** WHAT YOU SHOULD DO **
Would you return, word for word, the lines of the data below from the line with "Click the PWM" through the line with "Given: Tap the gray profile avatar picture", and no others?

** DATA IN THIS EXERCISE **
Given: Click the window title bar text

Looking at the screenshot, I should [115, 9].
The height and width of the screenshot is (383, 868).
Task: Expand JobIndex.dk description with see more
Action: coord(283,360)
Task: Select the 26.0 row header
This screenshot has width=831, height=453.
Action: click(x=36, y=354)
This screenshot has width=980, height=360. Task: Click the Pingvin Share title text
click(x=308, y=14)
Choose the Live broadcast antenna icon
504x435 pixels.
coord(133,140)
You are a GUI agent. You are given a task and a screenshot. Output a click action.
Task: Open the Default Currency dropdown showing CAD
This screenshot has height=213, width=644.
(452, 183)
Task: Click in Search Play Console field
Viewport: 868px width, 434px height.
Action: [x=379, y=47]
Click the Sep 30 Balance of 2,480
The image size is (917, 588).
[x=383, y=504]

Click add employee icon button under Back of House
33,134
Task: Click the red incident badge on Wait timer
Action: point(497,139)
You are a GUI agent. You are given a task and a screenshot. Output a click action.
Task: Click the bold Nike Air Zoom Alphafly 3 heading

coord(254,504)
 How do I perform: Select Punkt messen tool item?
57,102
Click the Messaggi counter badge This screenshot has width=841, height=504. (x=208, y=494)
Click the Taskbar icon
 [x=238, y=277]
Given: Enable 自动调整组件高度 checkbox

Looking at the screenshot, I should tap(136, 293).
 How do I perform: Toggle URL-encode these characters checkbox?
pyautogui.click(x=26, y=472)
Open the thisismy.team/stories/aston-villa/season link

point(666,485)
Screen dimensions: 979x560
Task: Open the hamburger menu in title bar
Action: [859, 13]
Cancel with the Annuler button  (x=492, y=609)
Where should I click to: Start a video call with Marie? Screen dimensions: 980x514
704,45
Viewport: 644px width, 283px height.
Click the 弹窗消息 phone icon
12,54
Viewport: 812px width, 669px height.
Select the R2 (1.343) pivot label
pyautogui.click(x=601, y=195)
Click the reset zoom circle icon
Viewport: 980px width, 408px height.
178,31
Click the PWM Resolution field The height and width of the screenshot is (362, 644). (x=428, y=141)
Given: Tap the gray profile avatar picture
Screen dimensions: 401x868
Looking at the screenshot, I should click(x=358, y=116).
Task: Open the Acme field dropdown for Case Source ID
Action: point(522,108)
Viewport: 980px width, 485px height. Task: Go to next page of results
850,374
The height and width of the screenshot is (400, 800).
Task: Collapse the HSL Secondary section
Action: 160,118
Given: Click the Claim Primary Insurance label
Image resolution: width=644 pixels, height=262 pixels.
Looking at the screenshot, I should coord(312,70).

** WRITTEN RESPONSE **
Click the PWM Resolution field The height and width of the screenshot is (362, 644). (x=428, y=141)
Given: Tap the gray profile avatar picture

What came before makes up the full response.